■成功、FF誕生の契機
どよめく人波、揺れる小旗、拍手、紙吹雪…。一九七五年十月二十日午後零時半、平和大通りの西端に近い西観音町交差点(広島市西区)を広島東洋カープの優勝パレードが出発した。
沿道に30万人
悲願の初優勝から五日。秋晴れの平日の沿道には、三十万人が繰り出した。当時の市の人口は約八十四万人。「戦後最大のパレード」と中国新聞は伝えた。
「勝つとこんなに喜んでくれるんか、こんなに待っとってくれたんか。一人ひとりの顔をまじまじと見ながら、こんな機会は、人生何回もないと思うたもんです」
外野手兼コーチだった地元出身の山本一義さん(65)=中区=が思い起こす。就任したばかりのルーツ監督は開幕前、「君らの仕事は、勝って地域を元気づけ、人を喜ばすこと」と言った。自分の成績ばかり気にしていた野球人生で、初めて聞いた。パレードでみんなの喜ぶ顔を見て、ルーツ監督の言葉をかみしめた。「いい仕事についた」とつくづく感じたという。
八丁堀避ける
パレードはなぜ、平和大通りだったのか。広島県警交通部長だった中村盛人さん(79)=西区=が記憶をたどる。
巨人のV10を阻んで前年に優勝した中日に学ぼうと十月に入るころ、担当者を愛知県警に派遣した。名古屋市のパレードでの最大の問題点は、車が立ち往生し、選手が握手攻めに遭ったこと。主力選手の手がはれて、日本シリーズでバットが振れなかったというのだ。
カープからの正式な申し入れは優勝の一週間前。最もにぎやかな紙屋町―八丁堀間でやりたいとの意向が伝わってきた。人出は予測不能、路面電車と無数の路線バスが走り影響が大きすぎる。一本南の平和大通りなら対応できると考え、準備を進めた。バス会社も二つ返事で協力した。パレードへの異論は、街のどこにもなかった。

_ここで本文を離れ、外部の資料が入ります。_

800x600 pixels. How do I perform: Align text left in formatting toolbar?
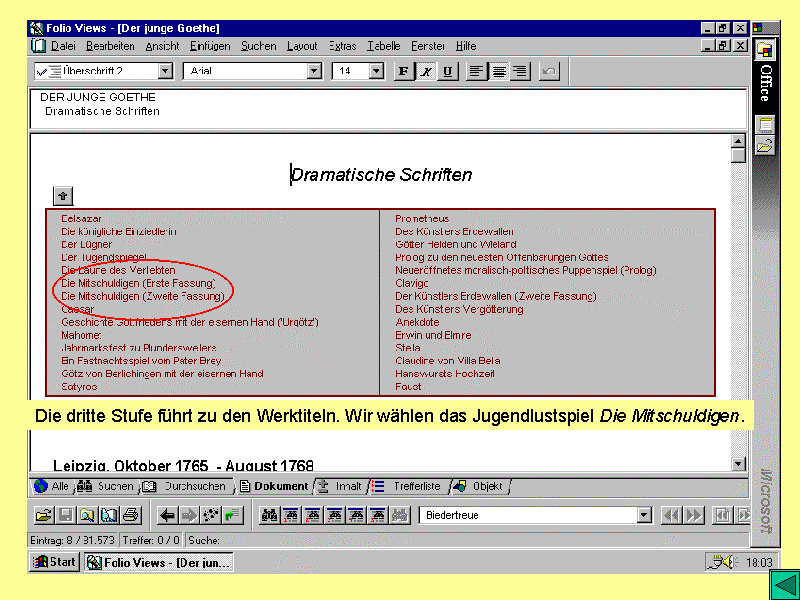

優勝の翌日だったか、旧知の故松田耕平オーナーから電話があった。「八丁堀に反対らしいのう」。「ファンも交通も予想つかん。絶対悪いようにはせんけえ」。中村さんはそう答えた。
当日は田中町(中区)までの二・七キロを警察官千二百人で警備した。機動隊や呉、三原署などにも応援を頼んだ。「去年の阪神みたいに、川に飛び込む不届き者なんか思いもせんかった。私も仕事半分、喜び半分よね」。中村さんも、球団のピンチにたる募金をした口だ。
トラブルは皆無だった。松田オーナーからは「言うことなし」と礼の電話があった。
特別な場所に
山本さんは五〇年に疎開先から南区に戻った。子ども時分の昔の平和大通りの記憶は「広くて暗い」。二十五年後、そこが晴れ舞台となった。広島が一つになった特別な場として、平和大通りは市民の心に刻まれた。
パレードの翌年、経済人が県警の中村さんを訪ねる。「平和大通りで祭りをやりたい。カープでやったんじゃけえ、できるじゃろう」。優勝パレードから、ひろしまフラワーフェスティバル(FF)へ。平和大通りは名実ともに広島のシンボルになっていく。